→ **Excerpt to read**
# New here and looking for a little help!



## Devin Freiberger (Dec 25, 2017)

Hi, just turned 18 and have been thinking of getting a 13ft gheenoe. I found this posting and they are asking for $1000, no motor, but it comes with a trailer that has a flat tire. They dont have the brand of gheenoe, nor the year it was made, and this is the picture:








I was wondering if anyone knew the brand, and the price I should pay, also I would prefer to not buy the trailer, I was thinking around $400 but I dont know if that is too little or too much. 
Thank you for the help
Devin


----------



## fjmaverick (Sep 18, 2015)

Well its a 13 and it has a trailer.
If I were you I would try to break it down by item.

Either way you do it the trailer is probably 3-400 and the gheenoe at least the same if not more.

→ **Material provided**

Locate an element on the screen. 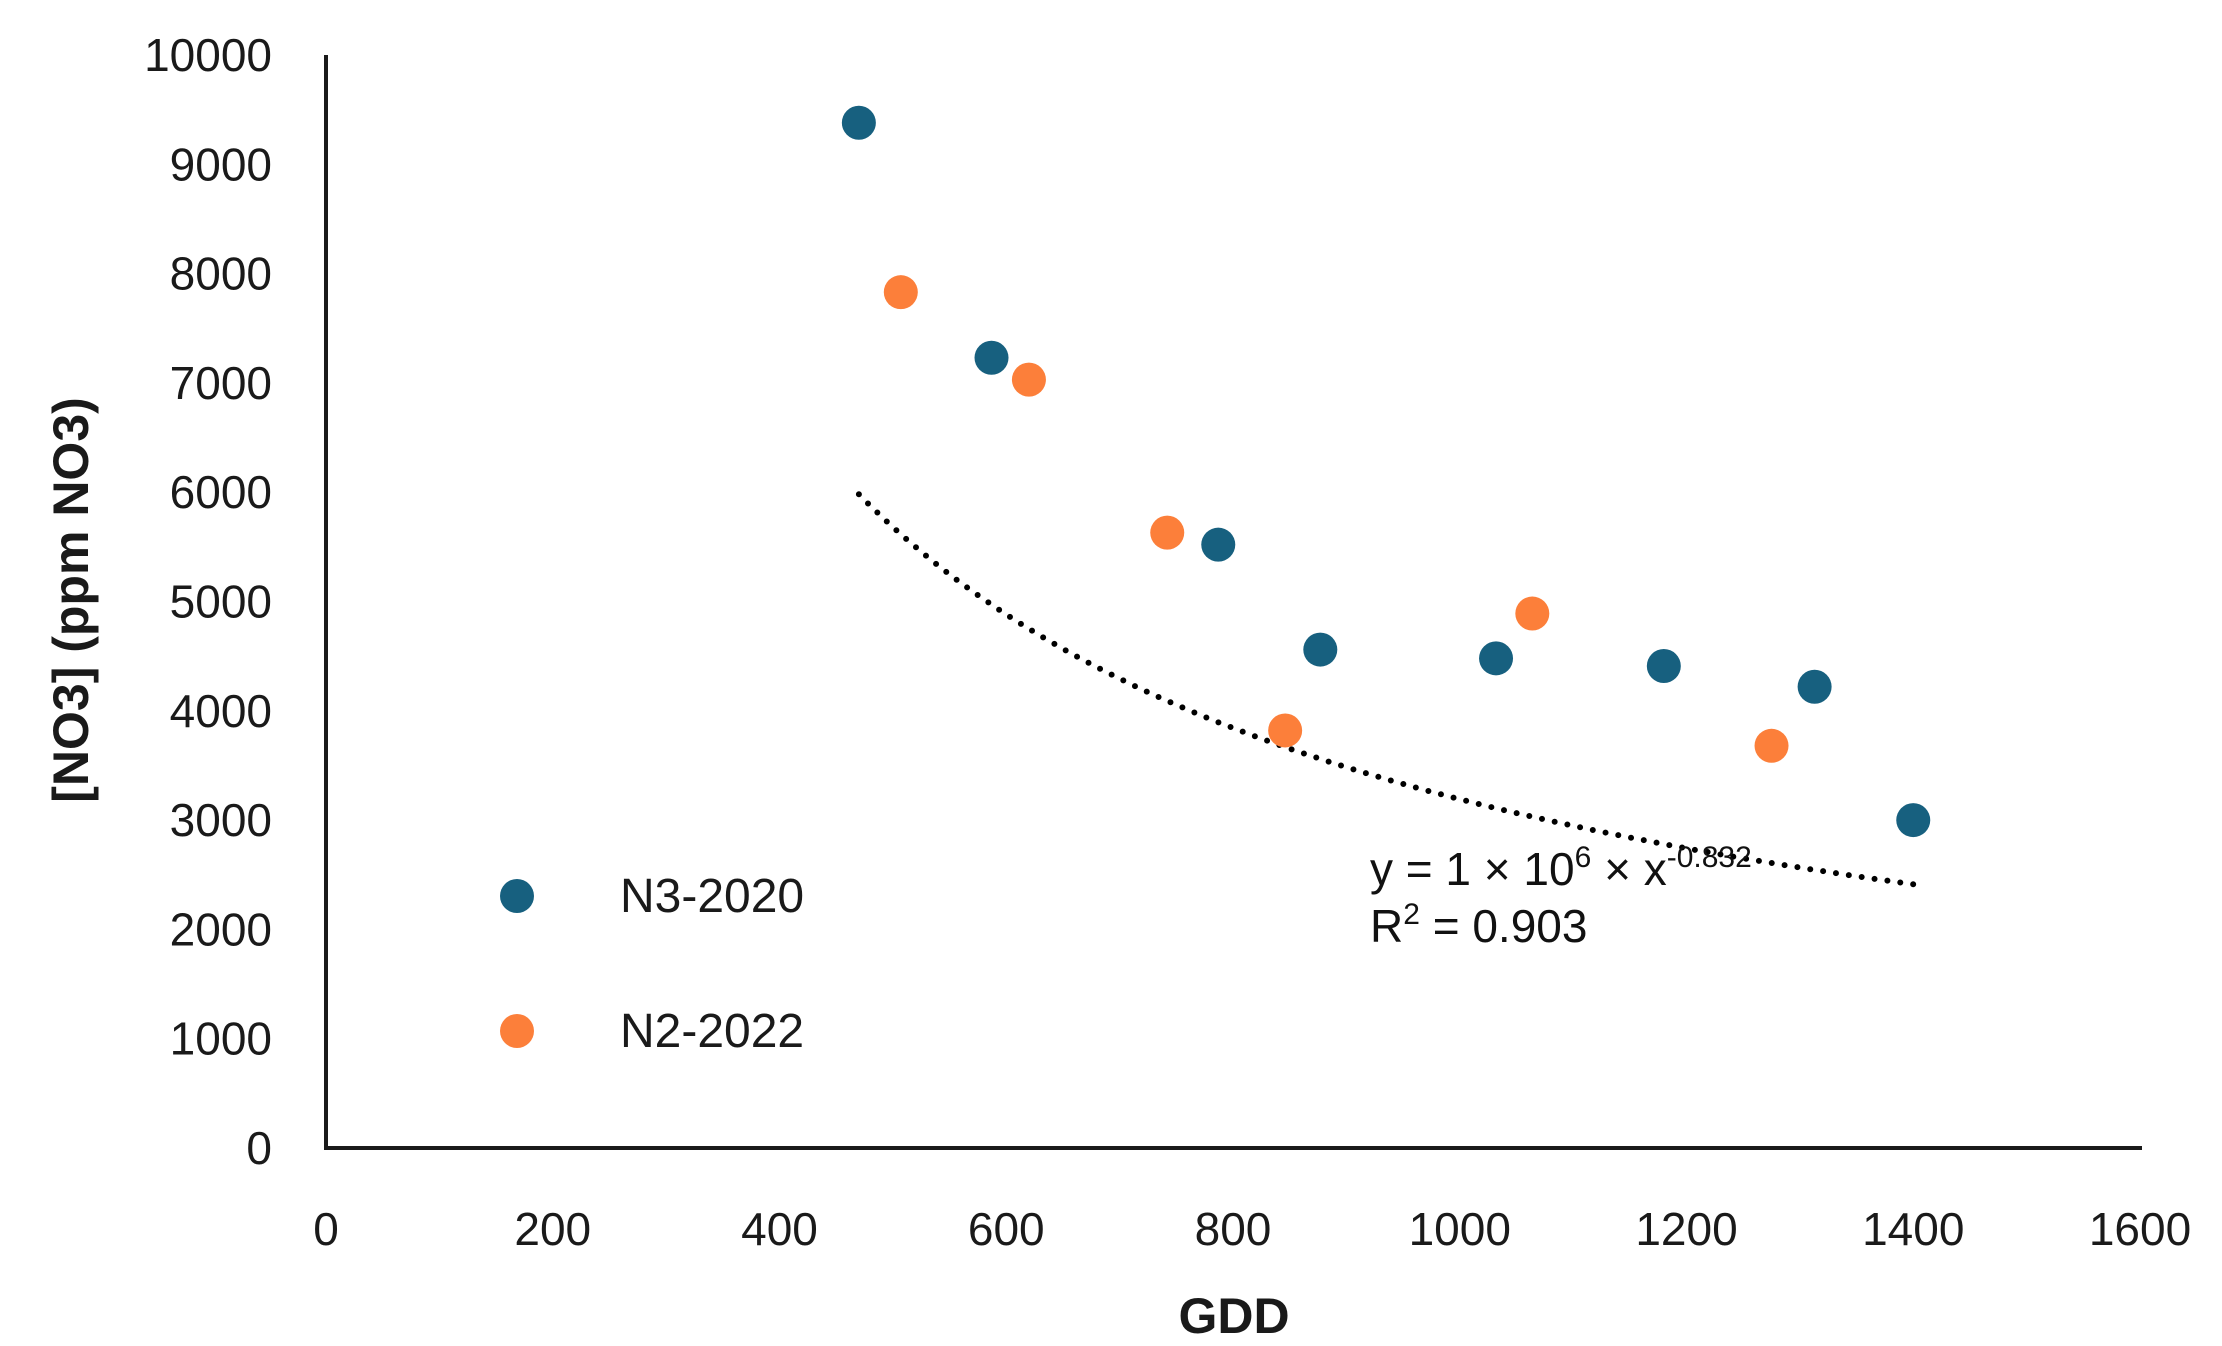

→ **Aim of the task**
Continue the forum thread on pricing a used 13-foot gheenoe from the point where its last post ends. The lines above are unrelated to the gheenoe thread.

→ **Task response**
I dont think you can find a seaworthy boat for 400 unless its not seaworthy and needs a ton of work


----------



## Devin Freiberger (Dec 25, 2017)

Alright, thank you, so if it is sea worthy and everything, the price they are asking is a good price then? Just really new to buying a boat and want to make so I get all the information possible before I try and buy one.


----------



## anytide (Jul 30, 2009)

make sure you get a title.


----------



## yobata (Jul 14, 2015)

^x2!

Also make sure that title is not for a "home made" boat


----------



## Devin Freiberger (Dec 25, 2017)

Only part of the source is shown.